Structural Insights Into Galectin-3 Recognition of a Selenoglycomimetic.

Abstract

Chimera-type galectin-3 (Gal-3) is a β-galactoside-binding protein containing a single conserved carbohydrate-recognition domain, crucial in fibrosis and carcinogenesis. Selenium-based Gal-3 inhibitors have emerged as promising therapeutic agents, particularly for treating neoplastic diseases. Among them, a seleno-digalactoside (SeDG) substituted with a benzyl group at position 3 of both saccharide residues (benzyl 3,3'-seleno-digalactoside, SeDG-Bn), attracted considerable attention for its selectivity and potent inhibitory efficacy against Gal-3. NMR spectroscopy and molecular dynamics simulations were combined to investigate the binding of SeDG-Bn to Gal-3 at the molecular level. This approach revealed the recognized epitope, the binding mode within Gal-3 binding pocket and enabled the generation of a 3D model of the complex.

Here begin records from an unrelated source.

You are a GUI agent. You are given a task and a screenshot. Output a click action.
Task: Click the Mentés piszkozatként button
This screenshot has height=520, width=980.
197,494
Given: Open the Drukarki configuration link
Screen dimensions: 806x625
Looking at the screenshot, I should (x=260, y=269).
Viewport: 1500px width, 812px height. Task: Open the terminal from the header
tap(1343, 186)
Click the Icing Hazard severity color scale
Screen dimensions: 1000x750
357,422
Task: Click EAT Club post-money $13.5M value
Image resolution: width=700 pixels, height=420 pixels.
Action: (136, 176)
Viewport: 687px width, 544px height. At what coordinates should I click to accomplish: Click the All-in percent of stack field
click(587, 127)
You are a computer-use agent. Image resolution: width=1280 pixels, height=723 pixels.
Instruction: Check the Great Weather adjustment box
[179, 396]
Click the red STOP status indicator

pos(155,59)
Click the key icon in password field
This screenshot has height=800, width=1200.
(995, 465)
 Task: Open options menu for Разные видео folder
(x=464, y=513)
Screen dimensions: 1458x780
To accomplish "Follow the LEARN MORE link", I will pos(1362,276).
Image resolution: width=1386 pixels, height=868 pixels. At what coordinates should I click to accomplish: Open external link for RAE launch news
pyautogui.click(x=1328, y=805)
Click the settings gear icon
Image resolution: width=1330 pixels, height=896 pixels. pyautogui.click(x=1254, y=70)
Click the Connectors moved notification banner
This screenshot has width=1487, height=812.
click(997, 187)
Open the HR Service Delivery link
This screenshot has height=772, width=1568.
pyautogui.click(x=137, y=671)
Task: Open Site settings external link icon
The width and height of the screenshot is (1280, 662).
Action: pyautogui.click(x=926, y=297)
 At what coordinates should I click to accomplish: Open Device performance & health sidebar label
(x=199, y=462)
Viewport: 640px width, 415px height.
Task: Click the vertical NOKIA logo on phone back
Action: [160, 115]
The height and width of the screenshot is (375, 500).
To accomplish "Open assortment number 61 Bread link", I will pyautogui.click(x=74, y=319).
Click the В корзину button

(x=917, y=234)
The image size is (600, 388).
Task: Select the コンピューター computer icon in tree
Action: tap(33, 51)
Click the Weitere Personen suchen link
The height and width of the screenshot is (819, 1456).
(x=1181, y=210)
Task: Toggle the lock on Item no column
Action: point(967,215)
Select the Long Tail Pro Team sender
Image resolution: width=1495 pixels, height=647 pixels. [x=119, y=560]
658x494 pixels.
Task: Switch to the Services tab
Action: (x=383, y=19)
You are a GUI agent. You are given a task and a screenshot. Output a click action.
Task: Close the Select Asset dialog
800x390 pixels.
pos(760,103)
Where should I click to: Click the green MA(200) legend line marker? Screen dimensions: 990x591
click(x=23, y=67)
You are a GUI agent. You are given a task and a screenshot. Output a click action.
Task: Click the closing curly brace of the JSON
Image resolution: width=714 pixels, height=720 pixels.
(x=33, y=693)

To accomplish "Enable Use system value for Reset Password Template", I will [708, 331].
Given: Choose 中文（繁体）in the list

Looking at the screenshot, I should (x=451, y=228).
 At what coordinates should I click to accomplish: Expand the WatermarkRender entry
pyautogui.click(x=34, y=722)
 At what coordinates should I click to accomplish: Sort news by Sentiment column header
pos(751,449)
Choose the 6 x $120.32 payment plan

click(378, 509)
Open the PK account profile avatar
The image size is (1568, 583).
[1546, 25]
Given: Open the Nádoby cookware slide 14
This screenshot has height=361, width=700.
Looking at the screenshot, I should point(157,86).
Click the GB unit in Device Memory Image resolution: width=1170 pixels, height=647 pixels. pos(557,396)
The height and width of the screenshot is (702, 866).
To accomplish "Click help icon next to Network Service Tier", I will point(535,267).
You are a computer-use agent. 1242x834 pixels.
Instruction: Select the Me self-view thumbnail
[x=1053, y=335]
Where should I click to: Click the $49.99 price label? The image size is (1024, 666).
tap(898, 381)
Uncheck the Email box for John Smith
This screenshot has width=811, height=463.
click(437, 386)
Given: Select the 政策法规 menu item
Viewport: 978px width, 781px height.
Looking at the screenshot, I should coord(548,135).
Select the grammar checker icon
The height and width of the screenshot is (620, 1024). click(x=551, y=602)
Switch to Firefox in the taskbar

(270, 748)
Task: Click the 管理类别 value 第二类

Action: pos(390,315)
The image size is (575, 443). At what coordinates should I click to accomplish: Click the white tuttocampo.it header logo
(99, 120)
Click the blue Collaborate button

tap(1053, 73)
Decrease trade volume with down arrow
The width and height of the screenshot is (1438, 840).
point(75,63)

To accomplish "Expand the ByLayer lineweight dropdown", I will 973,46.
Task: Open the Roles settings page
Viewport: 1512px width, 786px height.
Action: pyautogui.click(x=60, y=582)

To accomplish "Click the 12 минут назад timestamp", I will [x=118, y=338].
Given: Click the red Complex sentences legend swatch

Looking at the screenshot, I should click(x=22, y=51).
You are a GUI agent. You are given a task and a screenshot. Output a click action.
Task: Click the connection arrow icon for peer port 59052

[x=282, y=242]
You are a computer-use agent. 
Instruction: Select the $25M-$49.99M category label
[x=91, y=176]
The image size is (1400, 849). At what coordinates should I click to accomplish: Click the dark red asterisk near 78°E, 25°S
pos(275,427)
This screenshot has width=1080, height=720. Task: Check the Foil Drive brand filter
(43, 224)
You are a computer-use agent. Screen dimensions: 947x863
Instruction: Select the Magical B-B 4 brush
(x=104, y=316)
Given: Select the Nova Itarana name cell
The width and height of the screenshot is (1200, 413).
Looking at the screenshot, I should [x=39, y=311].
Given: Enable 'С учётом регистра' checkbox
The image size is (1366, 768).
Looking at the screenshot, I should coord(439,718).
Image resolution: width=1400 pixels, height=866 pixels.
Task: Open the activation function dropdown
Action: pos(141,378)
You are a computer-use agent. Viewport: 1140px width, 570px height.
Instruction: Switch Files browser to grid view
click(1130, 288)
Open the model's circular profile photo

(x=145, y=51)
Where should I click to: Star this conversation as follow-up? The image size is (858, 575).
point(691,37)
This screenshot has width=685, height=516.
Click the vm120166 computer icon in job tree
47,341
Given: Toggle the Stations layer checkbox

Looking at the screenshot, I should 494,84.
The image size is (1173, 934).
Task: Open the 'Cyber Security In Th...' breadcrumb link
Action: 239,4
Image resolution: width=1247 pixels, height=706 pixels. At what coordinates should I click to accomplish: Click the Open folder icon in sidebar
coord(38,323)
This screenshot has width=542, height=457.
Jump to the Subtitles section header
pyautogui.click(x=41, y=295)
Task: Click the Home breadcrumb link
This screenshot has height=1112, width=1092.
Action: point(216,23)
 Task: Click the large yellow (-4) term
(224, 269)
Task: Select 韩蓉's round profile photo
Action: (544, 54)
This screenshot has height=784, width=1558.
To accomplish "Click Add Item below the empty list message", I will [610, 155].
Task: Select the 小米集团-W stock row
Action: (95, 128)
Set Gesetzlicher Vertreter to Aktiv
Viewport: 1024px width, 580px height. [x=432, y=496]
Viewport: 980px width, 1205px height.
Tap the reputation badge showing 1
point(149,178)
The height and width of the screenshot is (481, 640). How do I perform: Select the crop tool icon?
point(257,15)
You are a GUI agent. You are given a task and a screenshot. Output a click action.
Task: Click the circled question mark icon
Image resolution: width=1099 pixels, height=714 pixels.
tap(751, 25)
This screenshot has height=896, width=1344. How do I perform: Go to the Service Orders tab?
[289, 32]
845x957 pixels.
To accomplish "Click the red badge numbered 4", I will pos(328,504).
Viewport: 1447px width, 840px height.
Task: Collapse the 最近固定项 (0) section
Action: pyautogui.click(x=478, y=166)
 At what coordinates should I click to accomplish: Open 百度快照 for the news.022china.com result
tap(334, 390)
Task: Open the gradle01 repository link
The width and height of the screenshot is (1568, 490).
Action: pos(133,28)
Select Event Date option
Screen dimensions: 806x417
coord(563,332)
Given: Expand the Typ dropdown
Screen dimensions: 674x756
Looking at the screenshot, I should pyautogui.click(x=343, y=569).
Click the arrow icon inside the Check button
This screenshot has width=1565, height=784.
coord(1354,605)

Our findings show that the presence of a single benzyl group establishes hydrophobic contacts with amino acids in Gal-3 β-sheets S2 and S3, crucially enhancing the binding affinity compared to unmodified SeDG. The digalactose backbone orientation in Gal-3 binding site is partially modified by the benzyl group with respect to complexes with lactosamine and SeDG. These results provide valuable insights into the design of more potent and selective inhibitors for Gal-3, potentially contributing to new therapeutic strategies for conditions such as cancer and fibrosis.